平均直径約5.4μmのヒドロキシプロピルセルロースマイクロ粒子が得られた(図15a及び15b参照)。4.4%(w/v)HPC分散液の粘度は、室温で15.46cPであることがわかった(デキストロースの添加前)。直径が5.4μmより大きい少数の粒子(図15c参照)を、SEM像において認めた。
(実施例2.3)
疎水性に改質された食用デンプン(Thin-N-Thik(登録商標)99デンプン及びResista(登録商標)682デンプン)などの多糖を使用し、ヒドロゲルマイクロ粒子を形成した。デンプン800mgを蒸留水10mL中に室温で溶解することにより、8%(w/v)デンプン溶液を調製し、混濁しているが均質な分散液を得た。その後精製大豆レシチン、TSTMP、及び水酸化ナトリウムの溶液を、蒸留水中に調製した。ガラスバイアル中に入れたデンプン分散液10mLに、大豆レシチン溶液4mLを添加し、この混合液を5分間攪拌した。この混合液に、TSTMP溶液3mLを添加した。5分間攪拌した後、水酸化ナトリウム溶液0.5mLを添加した。このガラスバイアルを、50℃の油浴中に配置し、60分間加熱した。磁気攪拌機を用い攪拌を提供し、かつ反応の間は速度300rpmを維持した。60分後、バイアルを油浴から取り外し、室温まで冷却し、4M塩酸溶液数μLを使用し、pHを7に調節した。得られる分散液中の粒子サイズを、表5に示した。
Figure 0006062632
(実施例2.4)
下記の製剤を、蒸留水及び食品等級の化学物質を用い、2-リットルガラス反応器内で合成した。アルギン酸ナトリウム(SALMUP)、大豆レシチン、トリメタリン酸三ナトリウム、水酸化ナトリウム、クエン酸、及びデキストロースのストック液を、蒸留水中に調製した。蒸留水250mL中に安息香酸ナトリウム及びソルビン酸カリウムを溶解することにより、安息香酸ナトリウム及びソルビン酸カリウムのストック液を、調製した。容量2-リットルの欧州式先細の3-首のジャケット付きフラスコ(Chemglass社、カタログ番号CG-1576-11)において、反応を実行した。この反応器の内容物は、オーバーヘッド攪拌機(IKA(登録商標)RW-20)、及びテフロン攪拌ブレード(Chemglass社、カタログ番号CG-2080)に装着された磨きガラスシャフト(Chemglass社、カタログ番号CG-2078-02)からなるかき混ぜ機を用いて、混合した。再循環式水浴を使用し、反応器のジャケットを通過する水の温度を制御した。
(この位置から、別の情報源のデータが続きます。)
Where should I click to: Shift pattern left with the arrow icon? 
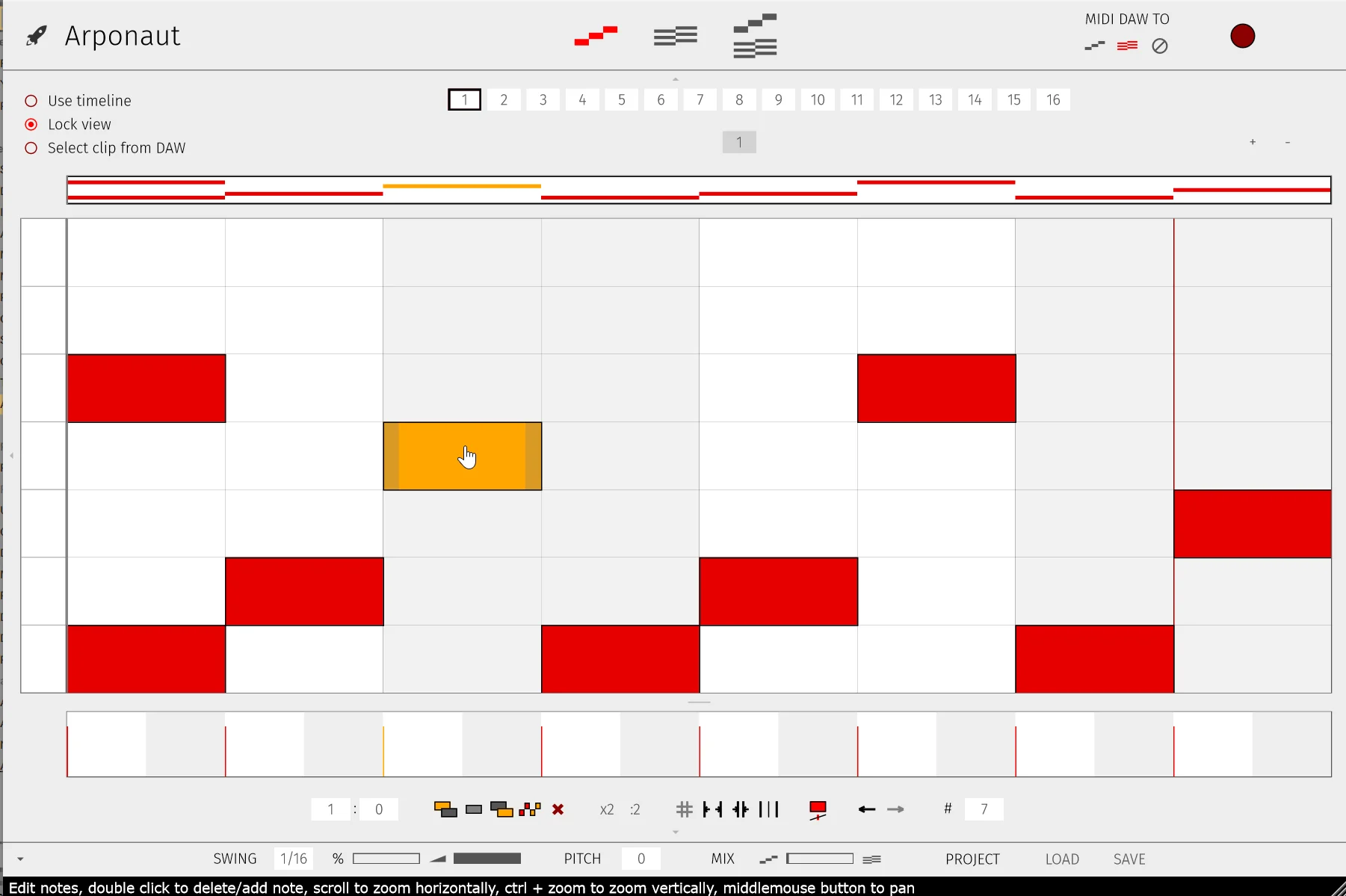(867, 809)
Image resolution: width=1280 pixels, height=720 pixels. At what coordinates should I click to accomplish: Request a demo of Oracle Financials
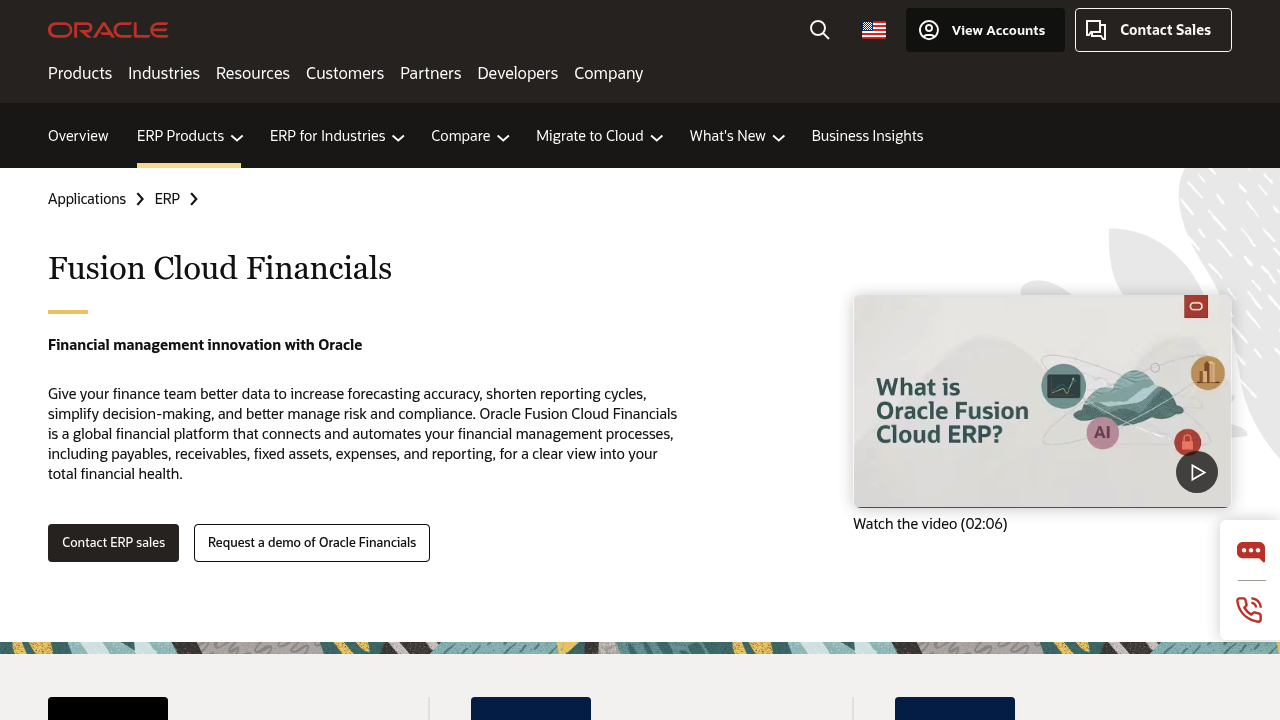coord(311,542)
蒸留水1Lを、シリコーン漏斗を用い、フラスコの側方の首を通り、反応器へ注いだ。攪拌機の速度は、260rpmに設定した。反応器のジャケットを通り流れる水は、室温であった。HPC-SL粉末約100gを、シリコーン漏斗を通り、反応器に、20分間かけてゆっくり添加し、約60分間混合し、均質な(透明な)HPC溶液を得た。次に大豆レシチン溶液を、この反応器に添加した。約5分間混合した後、TSTMP溶液を添加し、この反応器の内容物を更に5分間混合した。最後に、水酸化ナトリウムを反応器に添加し、混合した。得られる溶液のpHを測定し、約11.1であった。
水浴の温度を、50℃に設定した。水浴の温度が50℃に達した後、この反応器の内容物を、この温度で90分間加熱した。90分後、白色固形物が、この反応器の底に沈降した。反応器のジャケットから熱水を排水し、かつ冷水(〜10℃)を循環させることにより反応器の内容物を冷却した。この反応器内容物を約1時間混合し、この時点で沈降した固形物を、水相中に再分散させ、均質な分散液を生じた。この分散液のpHを測定し、10.3であることがわかった。
このpHを、クエン酸溶液の添加により、7に調節した。その後、デキストロース溶液(100%w/v)400.1gを、この反応器に添加し、これらの内容物を約10分間混合した。最後に、アルギン酸ナトリウム溶液を、漏斗を通して添加した。漏斗に付着し残留したアルギン酸ナトリウムは、デキストロース溶液33gを用い、反応器へと洗い落とした。10分間混合した後、安息香酸ナトリウム及びソルビン酸カリウム溶液を含有する溶液を添加した。この分散液のpHを、クエン酸溶液を用い、3.8まで低下させた。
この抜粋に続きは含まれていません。